• _Wat te doen_
Ga verder met de tekst over de stijgende staalprijzen en schrijf door na de laatste zin die er staat.

• _Aangeleverde tekst_
=-=-=-=-=

ArcelorMittal verhoogde als marktleider in de afgelopen vier weken de basisprijzen voor warmgewalste rollen wederom. Stond dat prijsniveau op 15 april 2021 nog op 970 euro per ton, nu rekent die fabriek bij haar – overigens nog steeds schaarse – aanbiedingen met een basisprijs van 1.100 euro, oftewel binnen vier weken een stijging van 130 euro.
Het leidt natuurlijk niet alleen tot de vraag in hoeverre het nog een realistisch en betaalbaar prijsniveau is, maar ook of hiermee het plafond van de prijzen eindelijk bereikt is? Die vraag stelt Noviostaal in Het Staaljournaal van 18 mei 2021.
Helaas is veel op dit moment nog erg ongewis. De eerdergenoemde prijsverhogingen kwamen namelijk meestal nogal onverwacht en bovendien altijd vlak voor het weekend. In diezelfde periode bleven andere belangrijke staalfabrieken juist grotendeels uit de markt, zodat afnemers geen idee hadden welke richting de prijzen nu echt zouden gaan. Feit is dat verschillende producenten uit Midden- en Zuid-Europa tot voor kort gewoonweg weigerden offertes voor levering in het derde kwartaal uit te brengen en daarmee de indruk wekten af te wachten hoe de markt zou reageren op de nieuwe prijzen zoals voorgesteld door de marktleider.
Pas heel recent kwamen er wat aanbiedingen, maar dan wel voor levertijden einde derde kwartaal. De schaarste die in de markt heerst maakt het echter dat afnemers, om niet “droog” te vallen, wel gedwongen werden en worden bestellingen op dit of zelfs boven dit niveau te plaatsen, ondanks dat de levertermijnen heel erg lang zijn en bij een enkele fabriek zelfs pas tot in het vierde kwartaal.
Zo zijn bij diverse servicecenters voorraden gedaald tot onder de veertig procent van de normale omvang en denken enkele bedrijven serieus na over het invoeren van werktijdverkorting. Niet omdat men te weinig opdrachten heeft, maar omdat er eenvoudigweg te weinig of geen voormateriaal aanwezig is om de productie te laten draaien. Zo is er een enorm tekort aan verzinkte coils, omdat de uitleveringen door de fabrieken erg vertraagd zijn, maar ook omdat sommige staalmakers prefereren aan de automobielsector te leveren in plaats van de servicecenters en handelaren. Naar verluidt zijn enkele fabrieken voor dit product de rest van het jaar zelfs geheel uit de markt.

=-=-=-=-=

• _Gegevensfragment_
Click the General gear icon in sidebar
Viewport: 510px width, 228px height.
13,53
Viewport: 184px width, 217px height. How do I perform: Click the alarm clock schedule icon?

=-=-=-=-=

• _Antwoord_
Zijn er dan geen bedreigingen voor dit extreem hoog prijsniveau, waardoor die binnenkort zou kunnen gaan afzwakken? Zeker zijn er enerzijds ontwikkelingen gaande, die ertoe zouden kunnen leiden – zegt Noviostaal met nadruk héél voorzichtig – dat op kortere termijn een wat neerwaartse trend kan ontstaan. Zo melden diverse media, dat er door toezichthouders in China bij verschillende staalbedrijven een onderzoek gestart is inzake mogelijk onderling gemaakte prijsafspraken en het verspreiden van valse marktinformatie, waardoor de binnenlandse prijzen tot recordhoogtes gestegen zouden zijn. Daling van staalprijzen in China zou zeker leiden tot lagere prijzen elders in de wereld.
Het gevolg van de publicatie van dat bericht was dat de ijzerertsprijs ineens een prijsdaling van wel 7,5 procent liet zien. Meer recentelijk echter is die dalende ontwikkeling weer omgekeerd nadat de productiecijfers van de Chinese staalindustrie over april bekend werden gemaakt. Met 97,9 miljoen ton ruwstaal werd een maandelijks productierecord gebroken. In de periode januari t/m april produceerde het land 375 miljoen ton ruwstaal en daarmee zestien procent meer dan in de vergelijkbare periode 2020.
‘Omdat China’s staalproductie blijft groeien, de staalmarges hoog blijven en het overzeese ijzerertsaanbod beperkt blijft, denken wij dat de ijzerertsprijs tot in het tweede kwartaal rond het huidige niveau kan blijven, maar waarschijnlijk zeer volatiel zal blijven’, zo luidt de conclusie van de analisten van Morgan Stanley.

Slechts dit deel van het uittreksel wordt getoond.